From: "Thomas Hellström" <thomas.hellstrom@linux.intel.com>
To: intel-xe@lists.freedesktop.org
Cc: "Thomas Hellström" <thomas.hellstrom@linux.intel.com>,
"Natalie Vock" <natalie.vock@gmx.de>,
"Johannes Weiner" <hannes@cmpxchg.org>,
"Tejun Heo" <tj@kernel.org>, "Michal Koutný" <mkoutny@suse.com>,
cgroups@vger.kernel.org, "Huang Rui" <ray.huang@amd.com>,
"Matthew Brost" <matthew.brost@intel.com>,
"Matthew Auld" <matthew.auld@intel.com>,
"Maarten Lankhorst" <maarten.lankhorst@linux.intel.com>,
"Maxime Ripard" <mripard@kernel.org>,
"Thomas Zimmermann" <tzimmermann@suse.de>,
"Simona Vetter" <simona@ffwll.ch>,
"David Airlie" <airlied@gmail.com>,
"Christian König" <christian.koenig@amd.com>,
"Alex Deucher" <alexander.deucher@amd.com>,
"Rodrigo Vivi" <rodrigo.vivi@intel.com>,
dri-devel@lists.freedesktop.org, amd-gfx@lists.freedesktop.org,
linux-kernel@vger.kernel.org
Subject: [PATCH v4 3/5] drm/ttm: Hook up a cgroup-aware reclaim callback for the dmem controller
Date: Tue, 12 May 2026 10:24:04 +0200 [thread overview]

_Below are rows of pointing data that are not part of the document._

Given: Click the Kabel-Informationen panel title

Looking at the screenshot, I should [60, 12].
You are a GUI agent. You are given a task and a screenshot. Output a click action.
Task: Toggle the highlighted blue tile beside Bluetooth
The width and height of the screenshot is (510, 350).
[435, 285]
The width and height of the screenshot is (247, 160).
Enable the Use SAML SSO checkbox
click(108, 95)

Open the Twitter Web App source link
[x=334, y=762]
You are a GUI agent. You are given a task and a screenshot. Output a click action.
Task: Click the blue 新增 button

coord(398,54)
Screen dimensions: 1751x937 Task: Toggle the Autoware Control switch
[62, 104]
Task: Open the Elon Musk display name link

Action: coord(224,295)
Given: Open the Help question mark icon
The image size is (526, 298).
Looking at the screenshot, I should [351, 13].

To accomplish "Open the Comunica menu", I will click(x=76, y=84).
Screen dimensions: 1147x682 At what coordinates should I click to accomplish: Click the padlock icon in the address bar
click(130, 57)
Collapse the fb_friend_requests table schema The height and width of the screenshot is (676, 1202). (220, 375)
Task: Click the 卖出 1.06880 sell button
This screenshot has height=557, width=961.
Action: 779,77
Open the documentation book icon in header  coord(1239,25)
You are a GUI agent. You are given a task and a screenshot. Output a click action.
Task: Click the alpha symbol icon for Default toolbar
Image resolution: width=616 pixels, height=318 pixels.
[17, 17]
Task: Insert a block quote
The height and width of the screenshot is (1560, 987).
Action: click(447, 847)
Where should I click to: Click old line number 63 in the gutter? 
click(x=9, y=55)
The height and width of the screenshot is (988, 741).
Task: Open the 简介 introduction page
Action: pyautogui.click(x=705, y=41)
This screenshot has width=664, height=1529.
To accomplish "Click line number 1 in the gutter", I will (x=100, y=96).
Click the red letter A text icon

Message-ID: <20260512082406.44470-4-thomas.hellstrom@linux.intel.com> (raw)
In-Reply-To: <20260512082406.44470-1-thomas.hellstrom@linux.intel.com>
Add ttm_bo_evict_cgroup() to evict buffer objects charged to a specific
dmem cgroup pool from a resource manager's LRU until a byte target is
met. Add ttm_resource_manager_set_dmem_region() to register the TTM
eviction path as the reclaim callback for a dmem cgroup region.
The eviction context is interruptible; signals abort the operation and
propagate back through the write() syscall.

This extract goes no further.